As dificuldades dos jovens de ingressarem no mercado de trabalho
Enviada em 02/06/2024
Em 1950 teve início o que hoje chamamos de Terceira Revolução Industrial, a qual foi definida como Revolução Técnica-científica informacional pelo geógrafo brasileiro Milton Santos, marcando o começo de uma maior relação entre a ciência e a industria, modificando as habilidades necessárias para diversos trabalhos. Nos anos atuais, os jovens brasileiros vêm encontrando dificuldades para ingressar no mercado de trabalho, seja pela falta de formação adequada, seja pela falta de leis que incentivem a contratação de jovens pelas empresas.
Inicialmente, é válido ressaltar que a educação nacional não desenvolve as habilidades socioemocionais, sendo que estas são cada vez mais buscadas pelas empresas.

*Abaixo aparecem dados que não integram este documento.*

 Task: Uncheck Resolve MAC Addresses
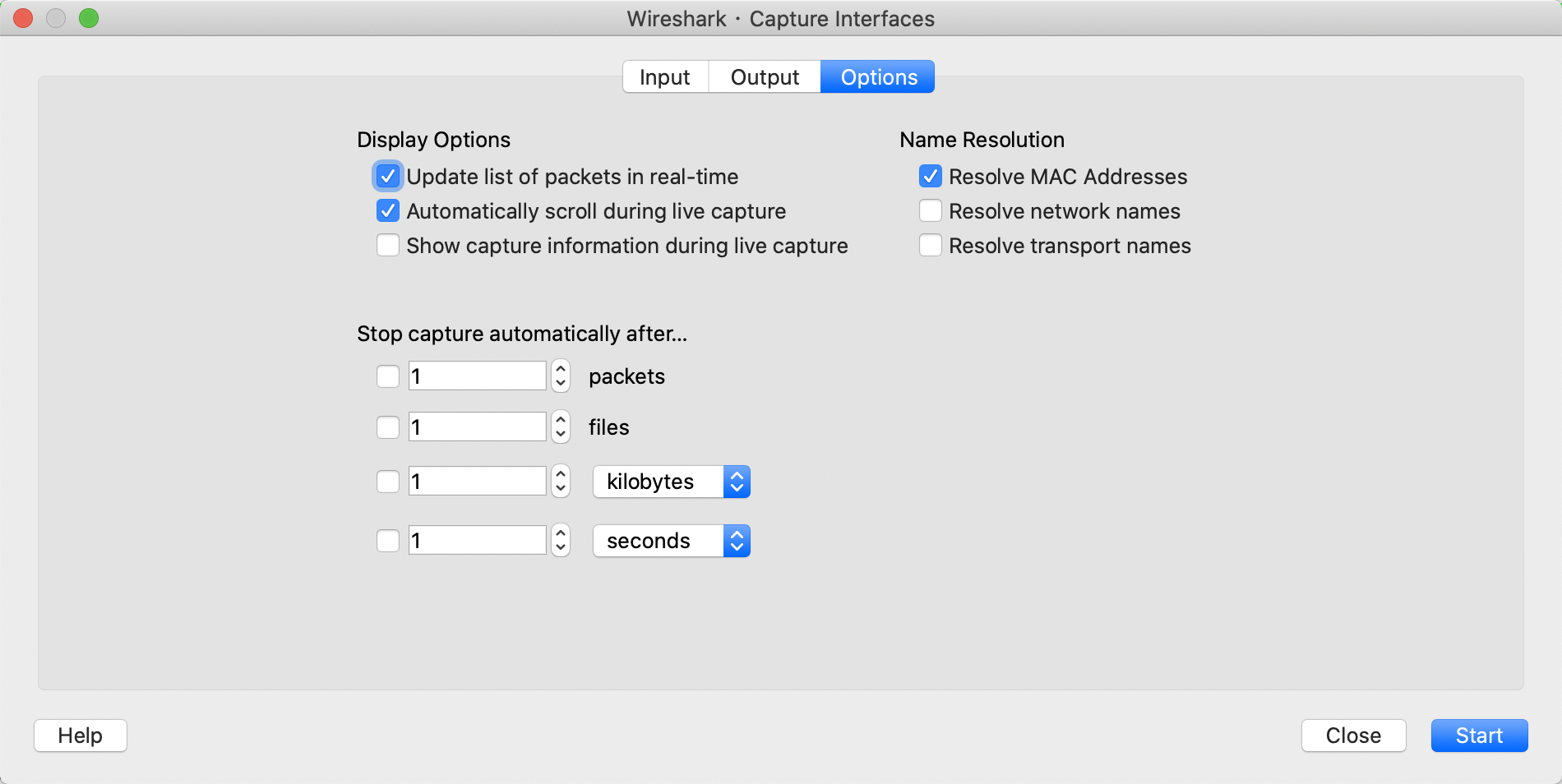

Conforme levantamento da BBC News, a maioria dos jovens não ingressa em um trabalho, ou é demitido, por falta de responsabilidade, foco ou iniciativa, sendo que estas 3 características que poderiam ser desenvolvidas ainda durante a escola, mas não são devido à atual Base Nacional Comum Curricular (BNCC) esquematizada pelo Ministério da Educação.
Ademais, o arcabouço legislativo também não ajuda a entrada dos jovens no mercado de trabalho. Dessa maneira, a falta de leis que incentivem as empresas à contratar jovens e treiná-los para que estes tenham as habilidades exigidas para a vaga torna ainda mais difícil a competição entre um jovem inexperiente e um trabalhador de meia idade os quais já ingressaram no mercado de trabalho e desenvolveram sua resposabilidade, iniciativa e foco. Assim, vale buscar a criação de incentivos fiscais para que as empresas contratem e desenvolvam os jovens ao invés de evitar contratá-los.
Diante do exposto, nota-se que os jovens enfrentam dificuldades para ingressarem no mercado de trabalho, portanto o debate aceca desse tema é de interesse de todos, pois determinará o futuro. Logo, é importante que o Ministério do Trabalho articule, junto ao Ministério da Educação, uma mudança na Base Nacional Comum Curricular de modo a incluir o desenvolvimento das habilidades socioemocionais necessárias para os atuais empregos.